Write out the part of the listing that opens with the line containing "Accounts & Trade (113, 70)" and closes with the line containing "New Issue Municipal Bonds (1008, 571)", both of those lines included.

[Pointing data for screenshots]
◇ ◇ ◇

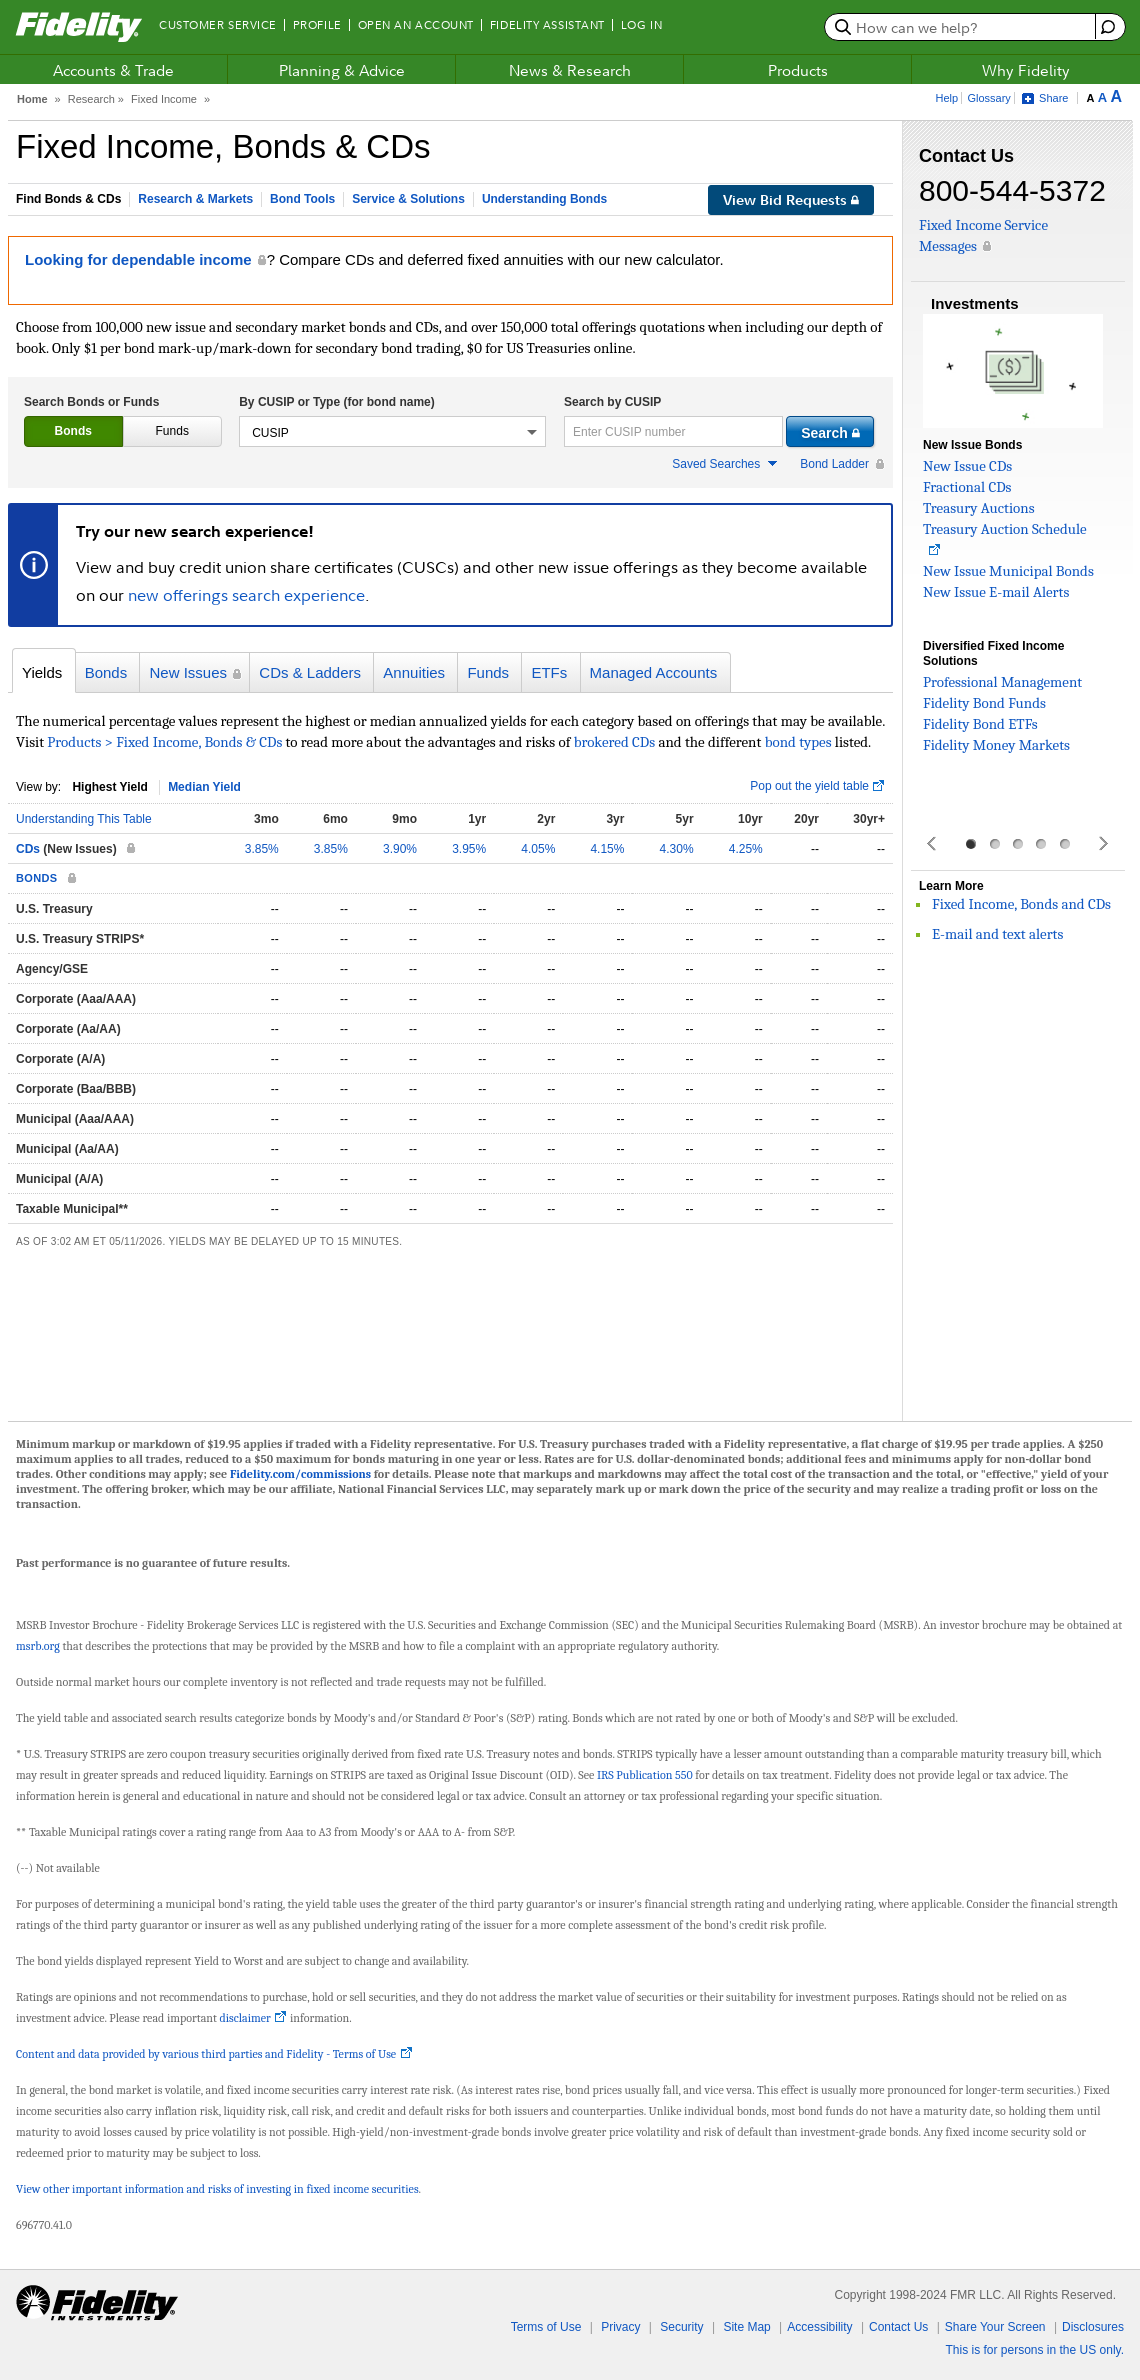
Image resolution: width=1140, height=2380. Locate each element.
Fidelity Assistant (547, 25)
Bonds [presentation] (73, 431)
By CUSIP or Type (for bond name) (337, 402)
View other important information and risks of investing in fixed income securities (217, 2189)
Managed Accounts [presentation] (654, 672)
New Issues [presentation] (188, 672)
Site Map (746, 2327)
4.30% (677, 849)
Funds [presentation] (172, 431)
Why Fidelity (1026, 70)
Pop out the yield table (809, 786)
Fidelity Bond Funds (984, 703)
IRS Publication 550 (645, 1775)
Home (32, 99)
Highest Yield (109, 787)
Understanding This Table (84, 819)
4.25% (746, 849)
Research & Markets (195, 199)
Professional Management (1002, 682)
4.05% (538, 849)
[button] (392, 431)
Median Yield (204, 787)
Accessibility (819, 2327)
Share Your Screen (995, 2327)
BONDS (36, 878)
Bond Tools (302, 199)
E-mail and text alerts (997, 934)
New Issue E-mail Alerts (996, 592)
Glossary (988, 98)
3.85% (262, 849)
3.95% (469, 849)
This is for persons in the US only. (1034, 2350)
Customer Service (218, 25)
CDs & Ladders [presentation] (310, 672)
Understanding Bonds (544, 199)
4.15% (607, 849)
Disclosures (1093, 2327)
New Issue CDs (967, 466)
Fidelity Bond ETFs (980, 724)
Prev (933, 843)
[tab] (73, 431)
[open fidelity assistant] (1105, 26)
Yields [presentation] (42, 672)
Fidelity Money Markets (996, 745)
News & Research (570, 70)
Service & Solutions (408, 199)
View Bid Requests (791, 200)
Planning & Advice (342, 70)
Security (681, 2327)
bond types (798, 742)
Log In (641, 25)
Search (612, 402)
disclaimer (245, 2018)
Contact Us (898, 2327)
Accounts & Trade (113, 70)
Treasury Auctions (979, 508)
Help (947, 98)
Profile (317, 25)
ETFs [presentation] (549, 672)
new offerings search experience (246, 595)
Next (1102, 843)
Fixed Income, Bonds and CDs (1021, 904)
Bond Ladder (834, 464)
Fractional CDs (967, 487)
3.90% (400, 849)
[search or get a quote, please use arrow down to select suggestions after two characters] (962, 27)
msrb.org (38, 1646)
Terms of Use (546, 2327)
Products (798, 70)
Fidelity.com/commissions (300, 1474)
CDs (28, 849)
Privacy (620, 2327)
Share (1053, 98)
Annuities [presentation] (414, 672)
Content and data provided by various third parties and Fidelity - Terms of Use (206, 2054)
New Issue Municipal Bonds (1008, 571)
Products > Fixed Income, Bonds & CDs (166, 742)
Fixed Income (164, 99)
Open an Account (416, 25)
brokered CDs (614, 742)
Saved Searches (716, 464)
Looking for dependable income (138, 259)
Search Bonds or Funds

◇ ◇ ◇

Written answer.
Accounts & Trade (113, 70)
Treasury Auctions (979, 508)
Help (947, 98)
Profile (317, 25)
ETFs [presentation] (549, 672)
new offerings search experience (246, 595)
Next (1102, 843)
Fixed Income, Bonds and CDs (1021, 904)
Bond Ladder (834, 464)
Fractional CDs (967, 487)
3.90% (400, 849)
[search or get a quote, please use arrow down to select suggestions after two characters] (962, 27)
msrb.org (38, 1646)
Terms of Use (546, 2327)
Products (798, 70)
Fidelity.com/commissions (300, 1474)
CDs (28, 849)
Privacy (620, 2327)
Share (1053, 98)
Annuities [presentation] (414, 672)
Content and data provided by various third parties and Fidelity - Terms of Use (206, 2054)
New Issue Municipal Bonds (1008, 571)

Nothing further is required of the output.